DIRECTIONS FOR THIS TASK: Every word in the data below belongs in your copy, exactly as given; the pictures do not.

MATERIAL FOR THIS EXERCISE:
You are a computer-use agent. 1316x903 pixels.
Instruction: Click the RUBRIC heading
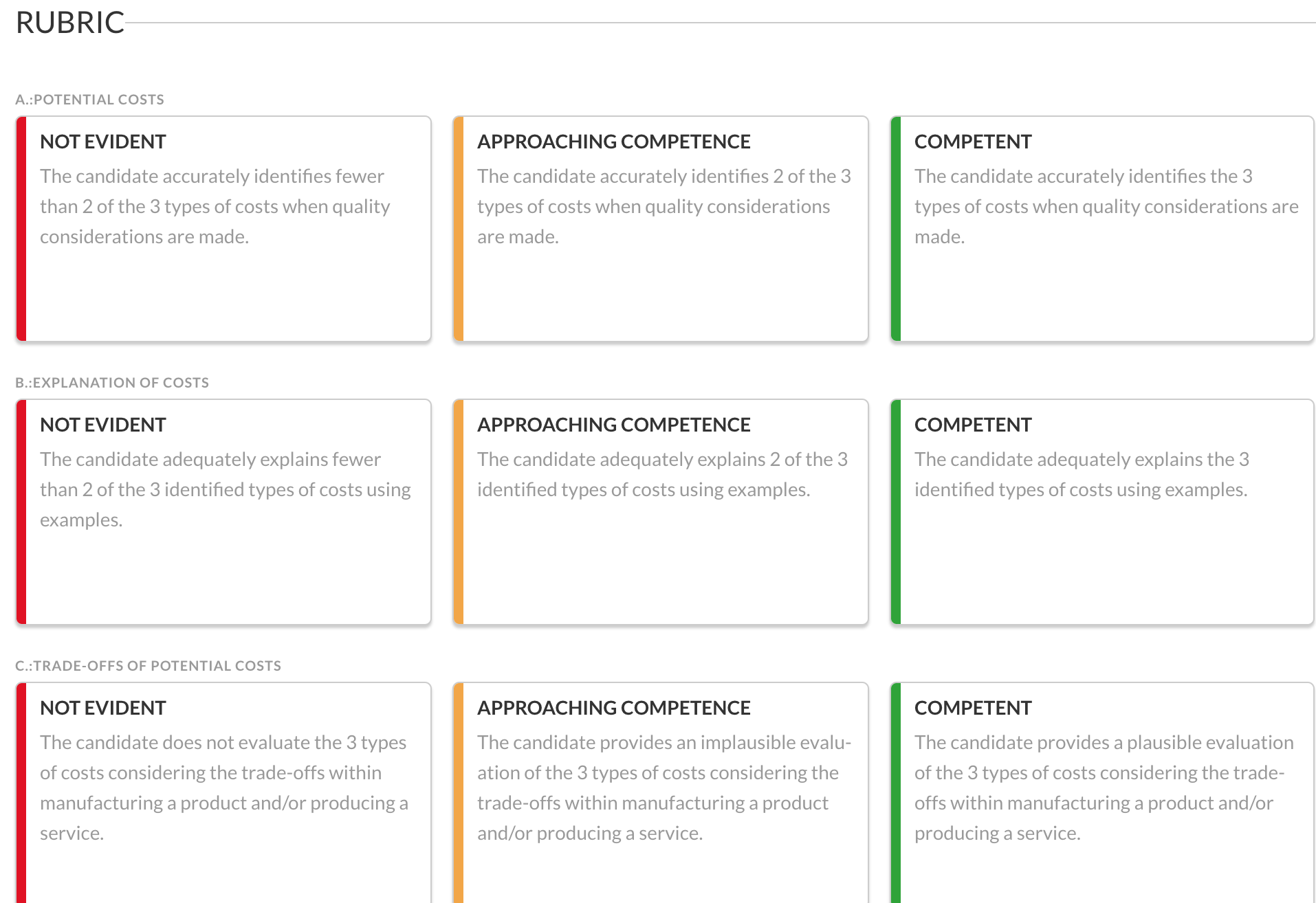click(x=69, y=23)

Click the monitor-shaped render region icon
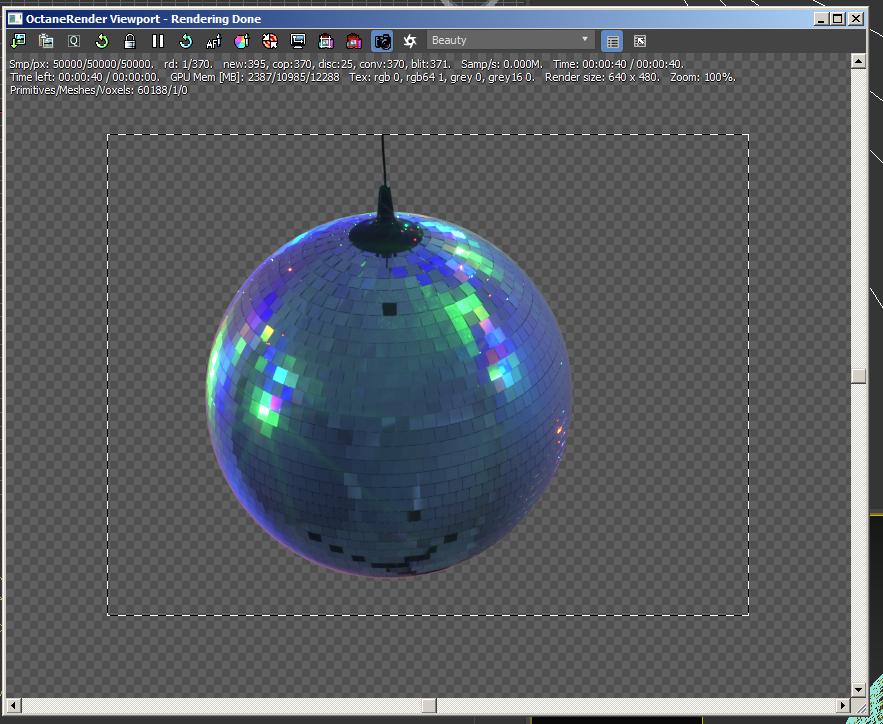click(297, 41)
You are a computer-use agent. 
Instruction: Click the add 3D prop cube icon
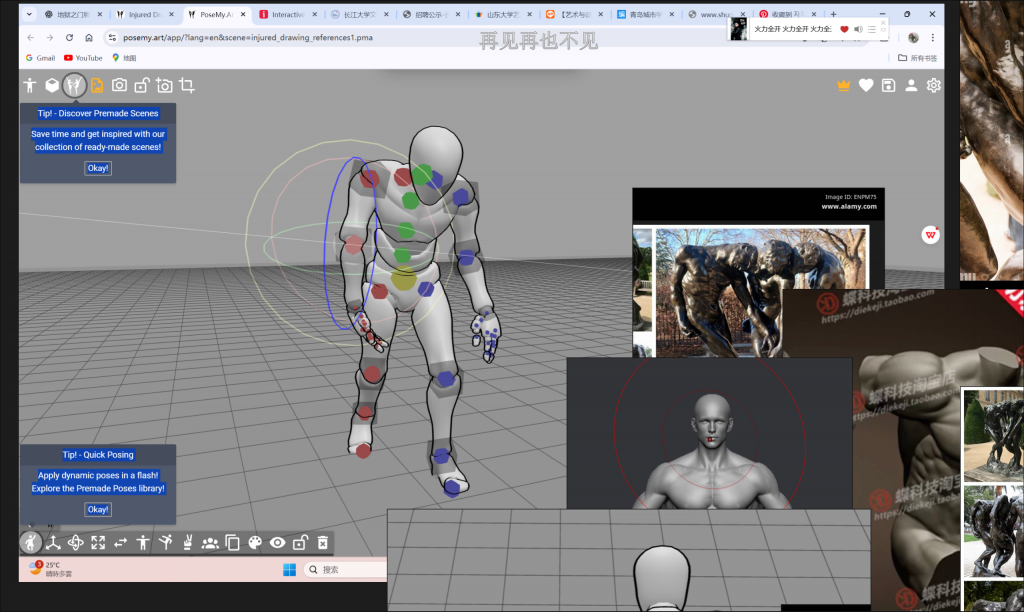pyautogui.click(x=52, y=86)
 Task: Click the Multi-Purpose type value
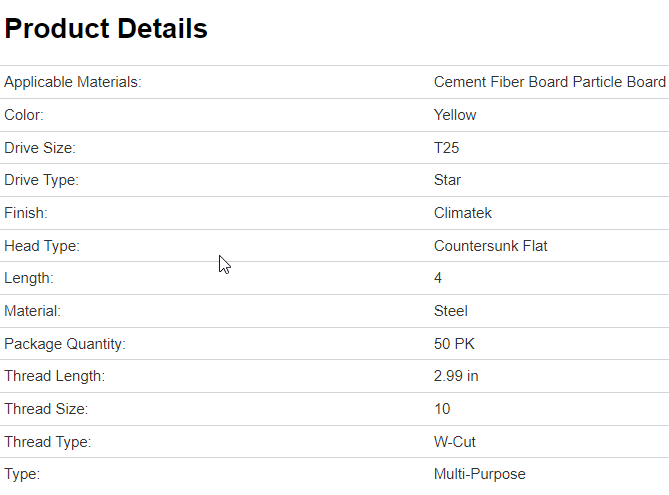click(x=479, y=474)
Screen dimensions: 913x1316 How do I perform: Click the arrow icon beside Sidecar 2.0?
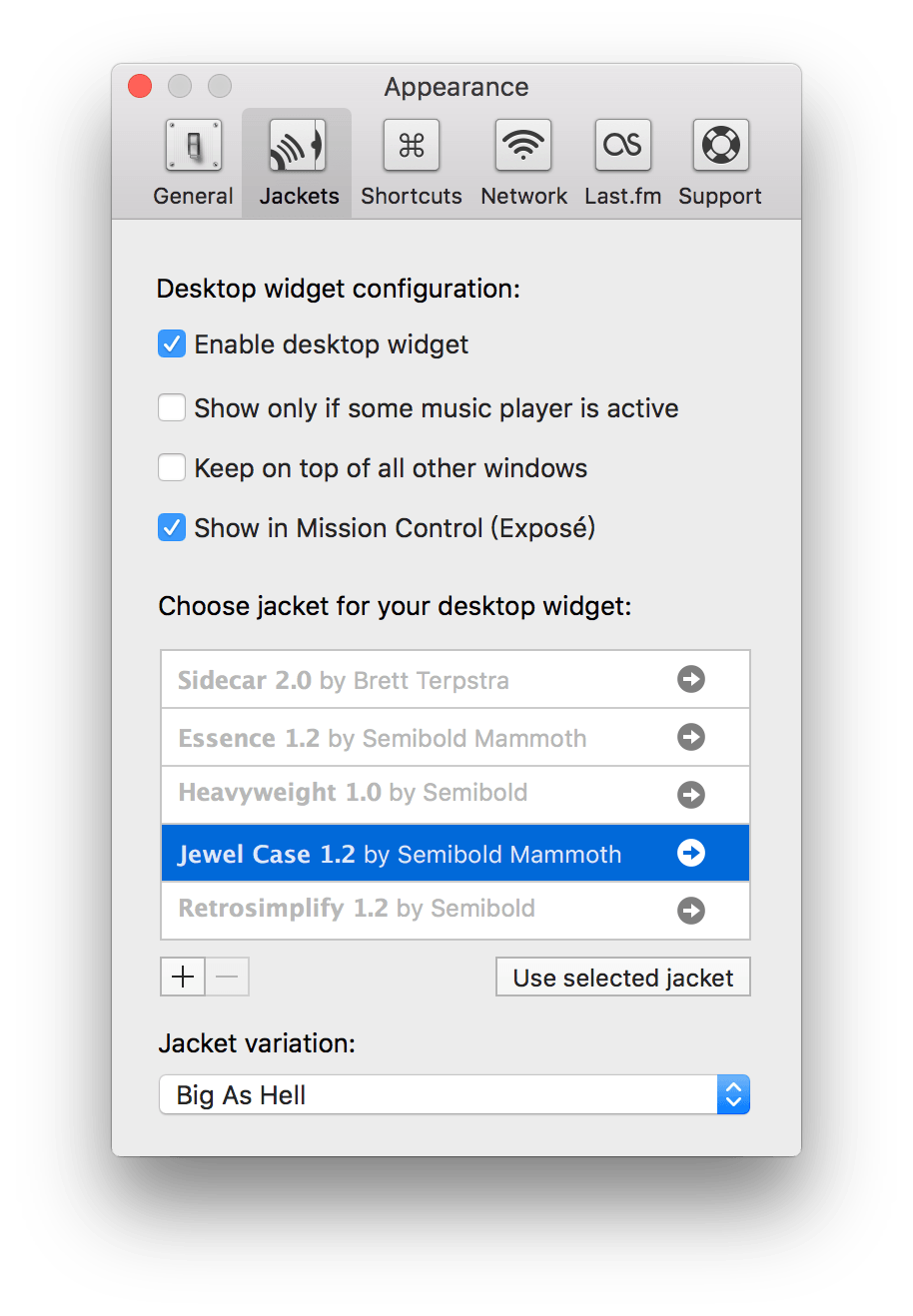[x=691, y=679]
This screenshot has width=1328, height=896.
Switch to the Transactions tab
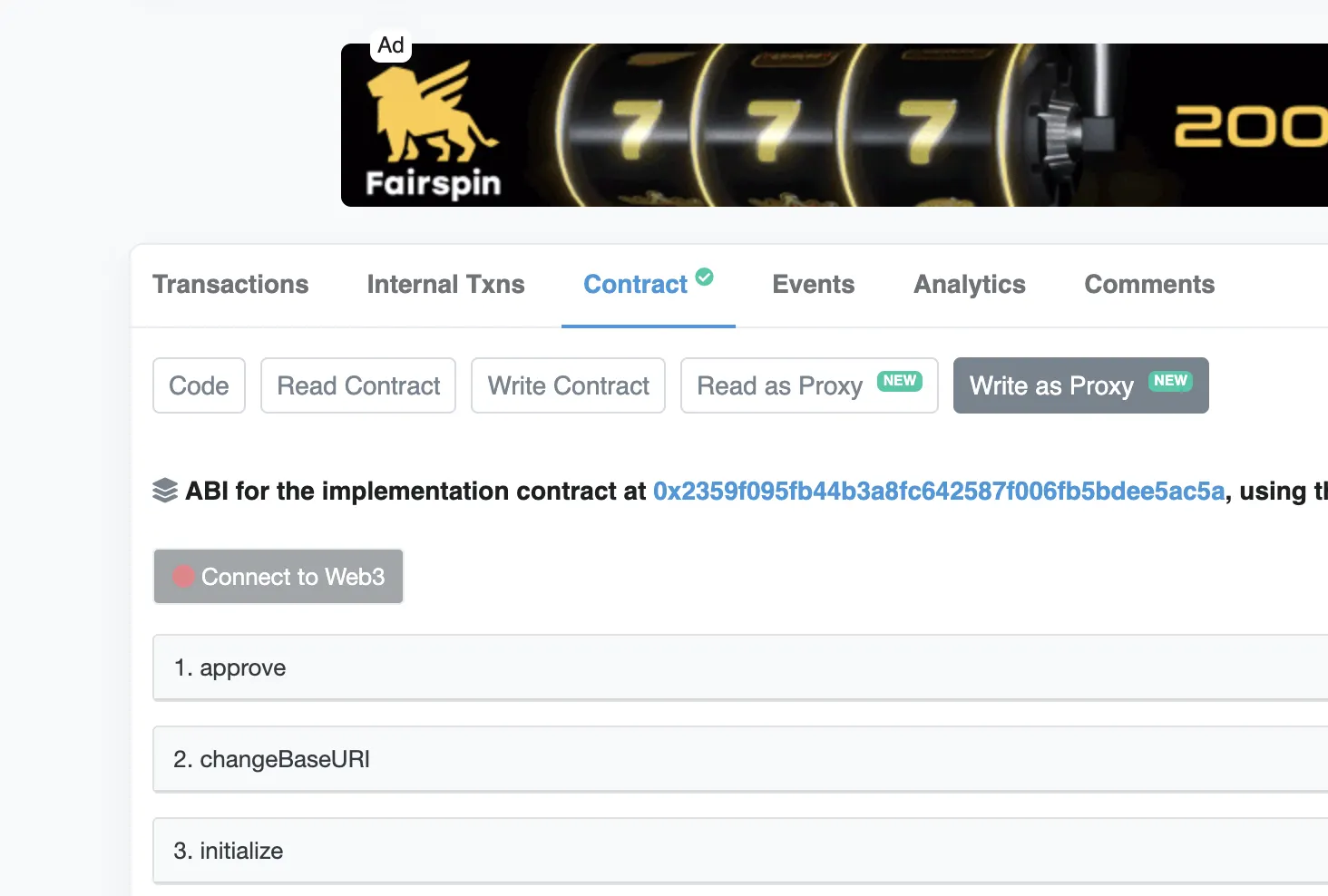coord(230,285)
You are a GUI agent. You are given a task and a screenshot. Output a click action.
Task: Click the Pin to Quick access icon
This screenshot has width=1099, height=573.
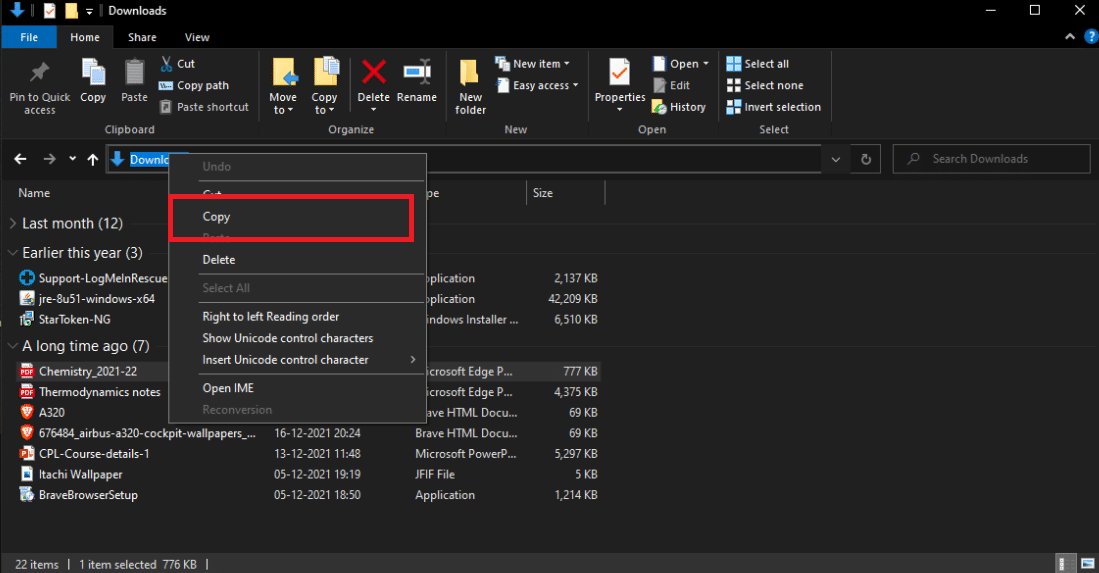[40, 74]
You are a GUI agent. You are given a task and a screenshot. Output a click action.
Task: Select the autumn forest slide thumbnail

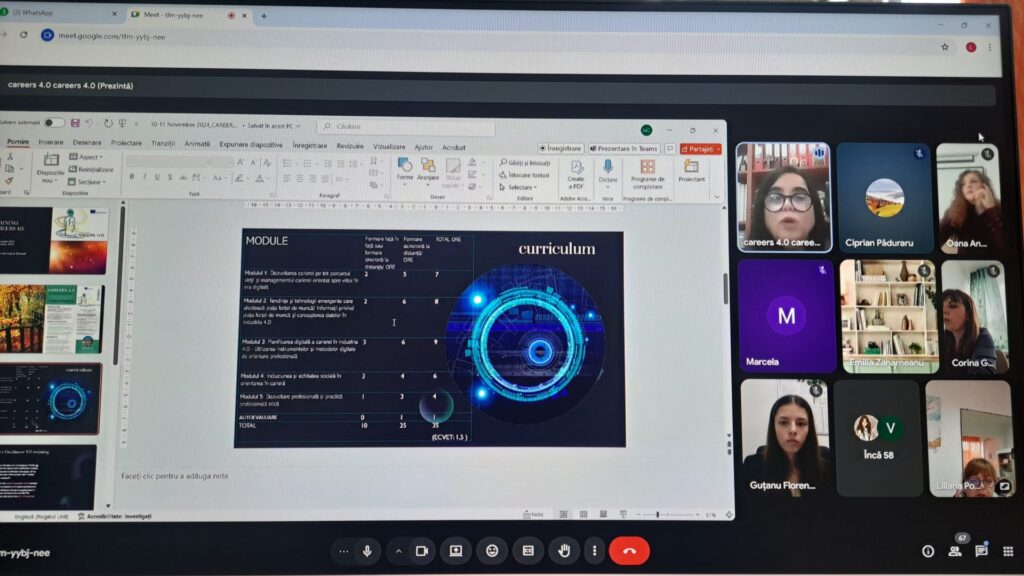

SOLUTION TO THIS TASK:
You are a computer-use agent. 1316x903 pixels.
Instruction: Click the RUBRIC heading
click(x=69, y=23)

Click the monitor-shaped render region icon
click(297, 41)
You are a computer-use agent. 
Instruction: Click the add 3D prop cube icon
pyautogui.click(x=52, y=86)
 Task: Click the Multi-Purpose type value
click(x=479, y=474)
Screen dimensions: 913x1316 How do I perform: Click the arrow icon beside Sidecar 2.0?
[x=691, y=679]
This screenshot has width=1328, height=896.
Switch to the Transactions tab
coord(230,285)
You are a GUI agent. You are given a task and a screenshot. Output a click action.
Task: Click the Pin to Quick access icon
This screenshot has width=1099, height=573.
[40, 74]
You are a GUI agent. You are given a task and a screenshot. Output a click action.
Task: Select the autumn forest slide thumbnail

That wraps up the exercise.